- Opdracht 1 -
Noem elke gebeurtenis met datum die het tekstfragment over de Franse Restauratie onder het kopje "Geschiedenis" vermeldt.
- Opdracht 2 -
Leg met het tekstfragment over de Franse Restauratie in één tot drie zinnen uit waarom de periode van 1814 tot 1830 Restauratie heet.

- Tekstfragment -
* * * *
Restauratie (Frankrijk)

Uit Wikipedia, de vrije encyclopedie
Royaume de France
 Eerste Franse Keizerrijk 1814 – 1830 Julimonarchie 
(Details)
Kaart
1815
1815
Algemene gegevens
Hoofdstad Parijs
Talen Frans, Frans-Vlaams (West-Vlaams), Duits, Bretons, Arpitaans, Catalaans, Baskisch, Occitaans
Religie(s) Rooms-katholiek
Munteenheid Franse frank
Regering
Regeringsvorm Monarchie
Dynastie Bourbon
Geschiedenis
- Charter van 1814 4 juni 1814
- Slag bij Waterloo 18 juni 1815
- Verordeningen van Saint-Cloud 26 juli 1830
- Julirevolutie 31 juli 1830

De Restauratie (Frans: Restauration) of Bourbonrestauratie was de periode van 1814 tot 1830 in de Franse geschiedenis waarin de Bourbon-dynastie op de Franse troon hersteld werd na afloop van het napoleontische tijdperk. Het herstel van de monarchie in Frankrijk was onderdeel van een algehele Restauratie in grote delen van Europa.

De eerste Restauratie was in 1814 toen Napoleon werd afgezet en naar Elba verbannen. De tweede Restauratie was van 1815 na de Honderd dagen tot in 1830 de Julimonarchie aan de macht kwam.
* * * *
- Datasetrijen -
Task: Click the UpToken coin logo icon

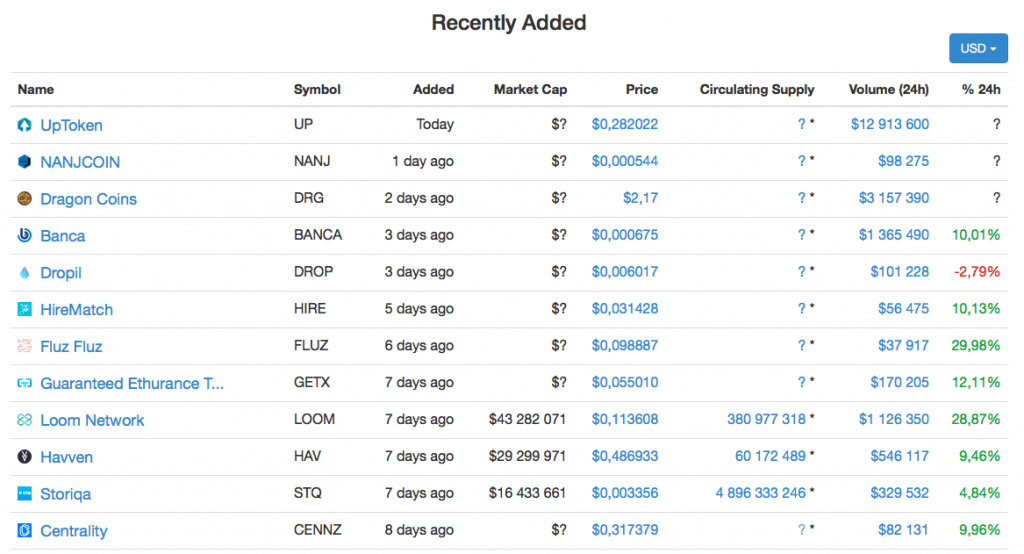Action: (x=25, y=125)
* * * *
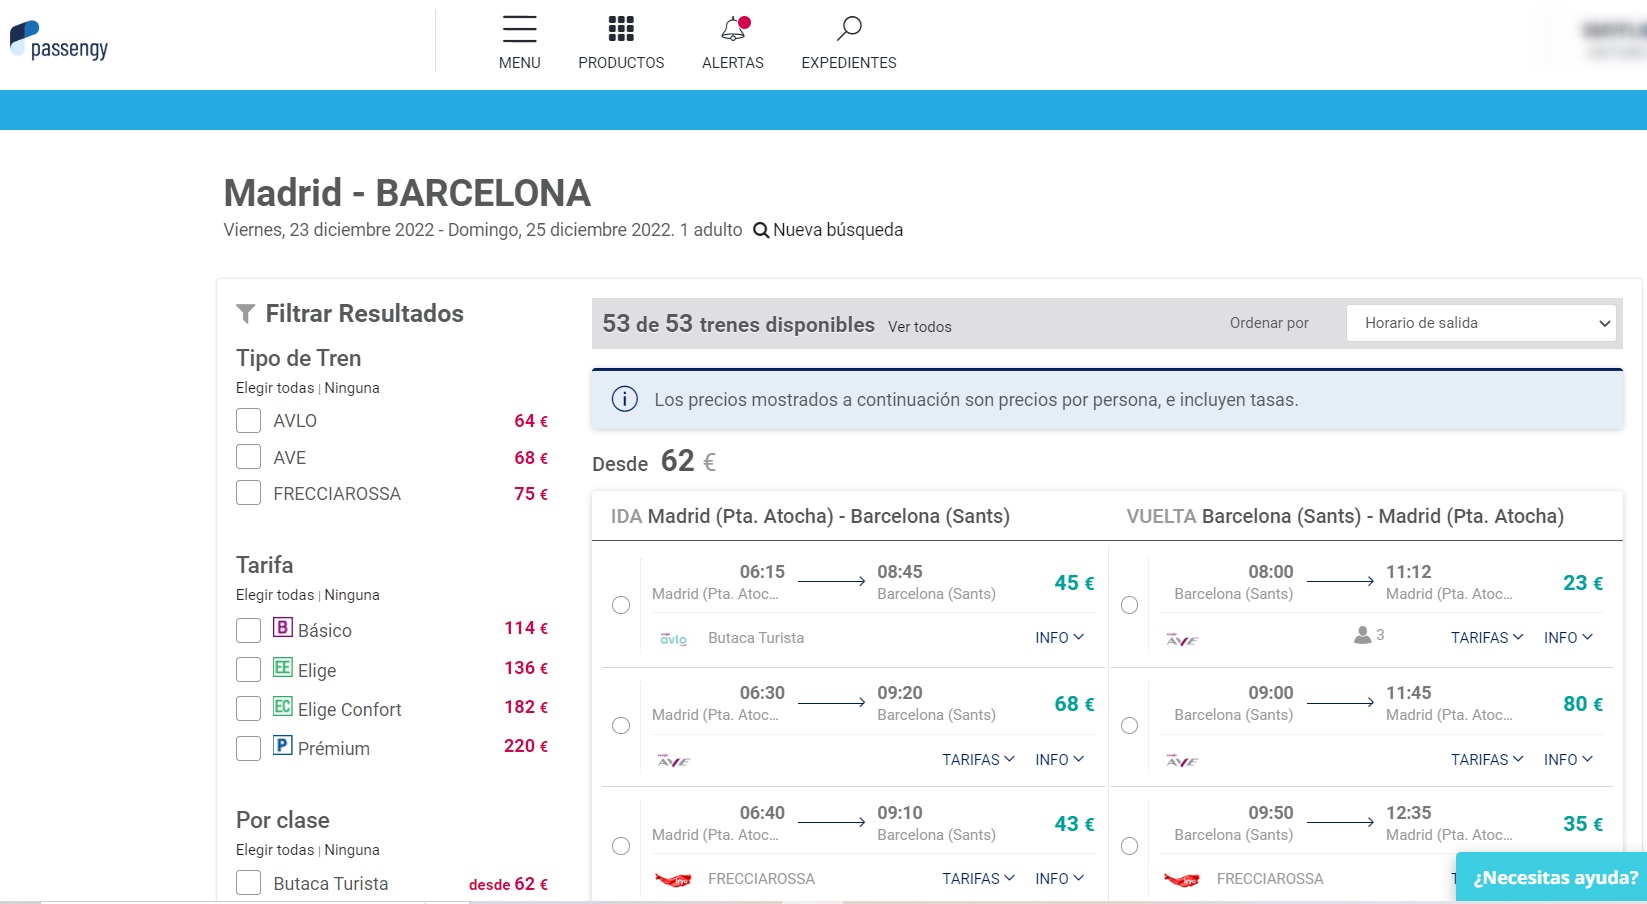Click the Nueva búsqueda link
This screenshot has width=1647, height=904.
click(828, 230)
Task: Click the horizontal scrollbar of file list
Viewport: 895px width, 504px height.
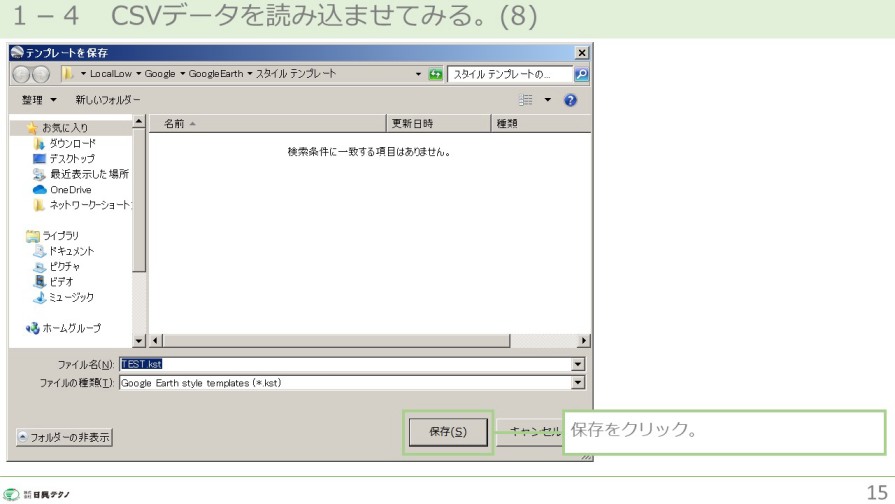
* * * *
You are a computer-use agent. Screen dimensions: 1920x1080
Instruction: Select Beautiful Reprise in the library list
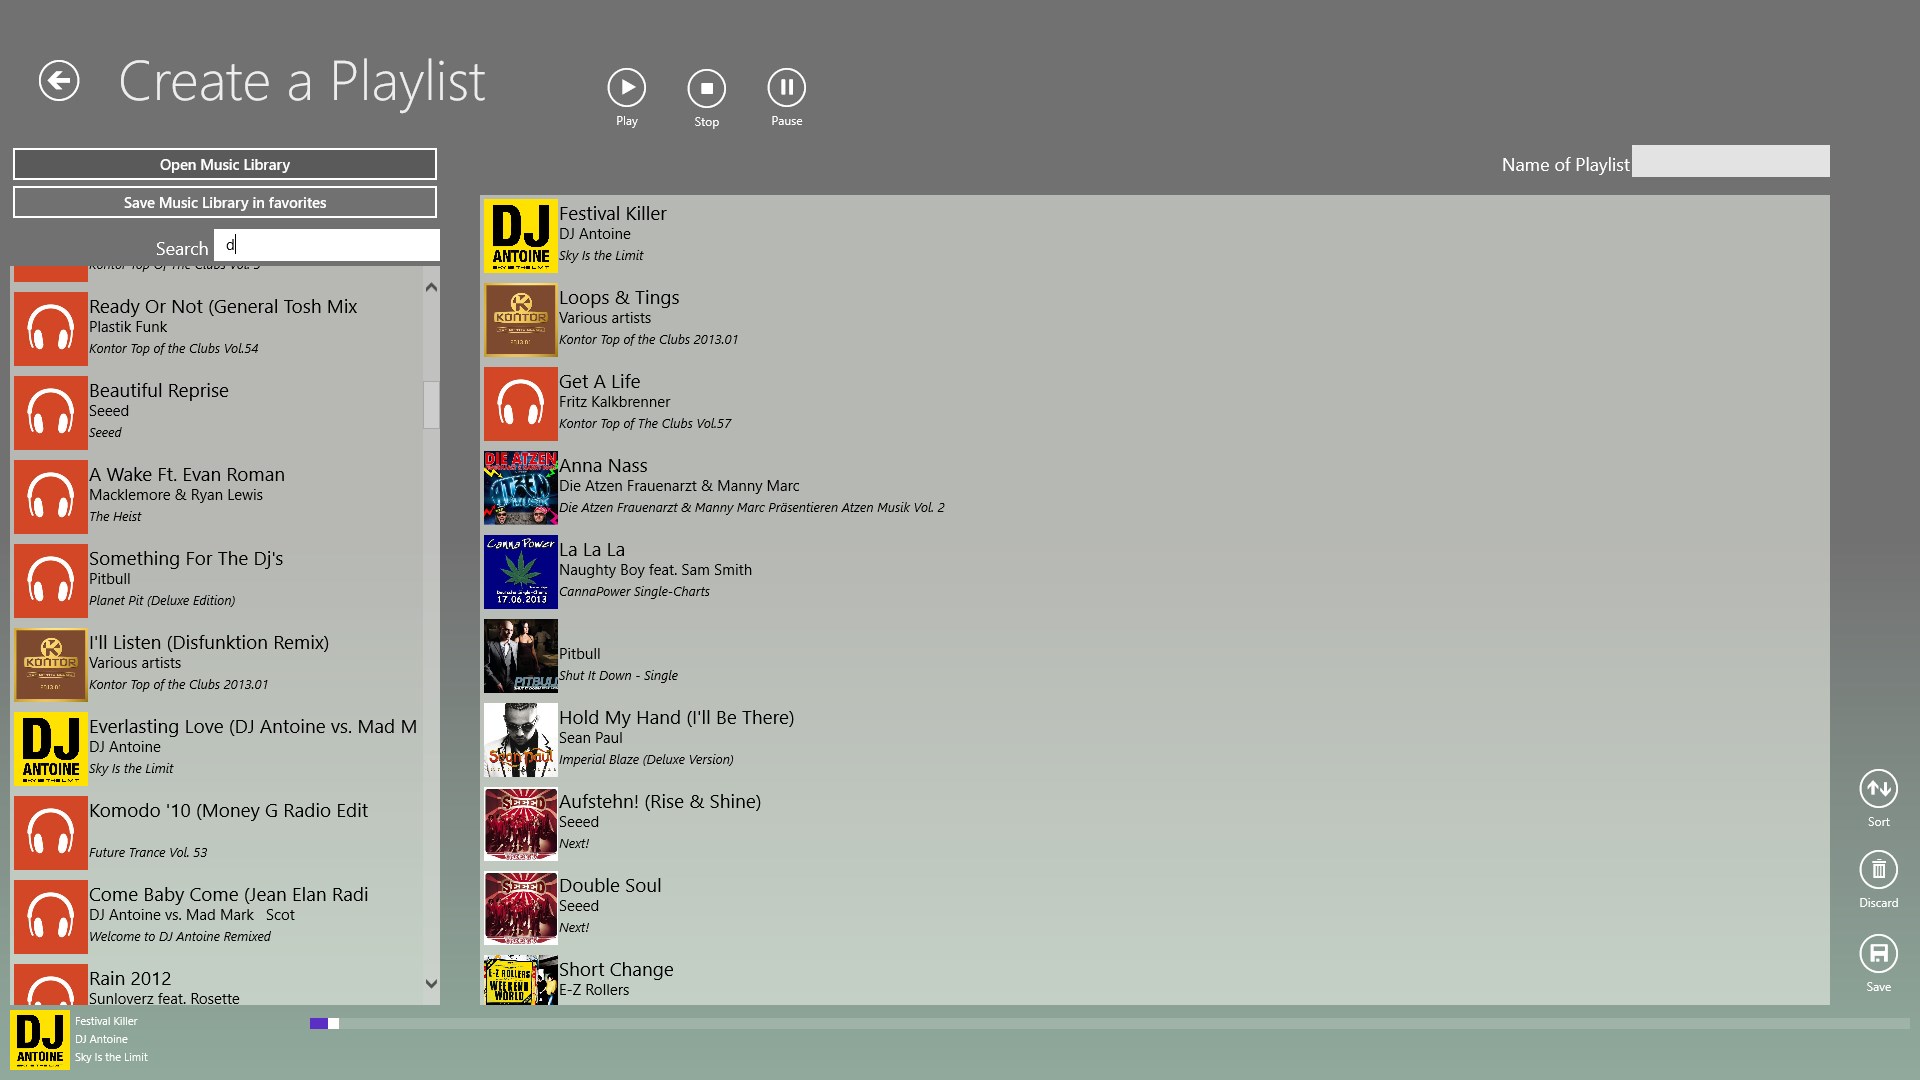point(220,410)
* * * *
- Uitwerking 1 -
- Charter van 1814: 4 juni 1814
- Slag bij Waterloo: 18 juni 1815
- Verordeningen van Saint-Cloud: 26 juli 1830
- Julirevolutie: 31 juli 1830

- Uitwerking 2 -
In die periode werd de Bourbon-dynastie na afloop van het napoleontische tijdperk op de Franse troon hersteld. Dat herstel van de monarchie maakte deel uit van een algehele Restauratie in grote delen van Europa.